Au delà de cette propagande humaniste et écolo, c’est toute une stratégie commerciale et marketing qui est mise en place par Monsanto, appelée en interne « biotech acceptance ». Il s’agit d’une stratégie de conquête commerciale, mêlant acceptation et soumission des consommateurs aux OGM par une inondation des marchés. Les cas du Brésil ou du Paraguay sont de bons exemples car les OGM étaient déjà sur le marché avant leur acceptation légale (Lire "L’introduction clandestine des OGM au Brésil et au Paraguay").
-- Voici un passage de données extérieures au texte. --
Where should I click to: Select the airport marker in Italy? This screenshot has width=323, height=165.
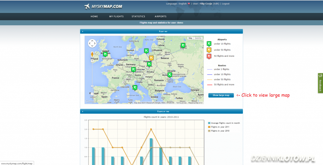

Citons encore le cas des Etats-Unis où il n’est légalement pas nécessaire d’étiqueter les produits contenants des OGM, empêchant de fait les consommateurs de choisir librement leur alimentation.

Cette stratégie d’acceptation passe aussi par la propagande télévisuelle. Un article du Monde Diplomatique de 2001 explique que « aux Etats-Unis, les spots télévisés sont directement achetés par l’organe de propagande des entreprises du secteur, le Council for Biotechnology Information. Monsanto est cofondatrice de cet organisme qui centralise les informations relatives aux « bienfaits des biotech ». M. Tom Helscher, directeur des programmes de biotechnology acceptance éclaire d’ailleurs Monsanto, à Crève-Coeur (Missouri) [1] : « La télévision est un outil puissant pour faire accepter les biotech. Alors surveillez les spots publicitaires et faites-les voir à votre famille et à vos amis ».

Reste que dans l’Union Européenne, grâce à des consommateurs plus attentifs, la commercialisation agressive de Monsanto et l’imposition des OGM ne sont pas acceptées. Cette vigilance citoyenne pousse Monsanto a utilisé tous les leviers dont il dispose via son réseau de personnalités publiques. Depuis de nombreuses années, la firme a su établir un réseau international constitué de décideurs politiques et de scientifiques influents pour soutenir son action. Ces personnalités publiques soutiennent ouvertement les nouvelles biotechnologies et cherchent à convaincre leur public des bienfaits des OGM. 
De plus, dans sa stratégie globale, Monsanto cherche aussi à convaincre les jeunes, « les consommateurs et les décideurs de demain », en organisant par exemple des jeux concours dans les écoles d’Irlande comme le Biotechnology Challenge 2000. Les trophées de ce concours seront distribués en personne par M. Byrne, le commissaire européen chargé de la protection de la santé des consommateurs.

Enfin, la propagande de Monsanto vise souvent à diaboliser ses opposants les plus farouches, comme les groupes écologistes, en les présentant comme des « luddites » et des réactionnaires hermétiques au progrès.

Pour conclure, n’oublions pas que la vigilance citoyenne et la liberté d’expression restent deux valeurs sûrs afin de garder le débat ouvert et démocratique.





[1“Enquête sur une stratégie de communication,Comment Monsanto vend les OGM”, Article de Agnès Sinaï, le Monde diplomatique, juillet 2001.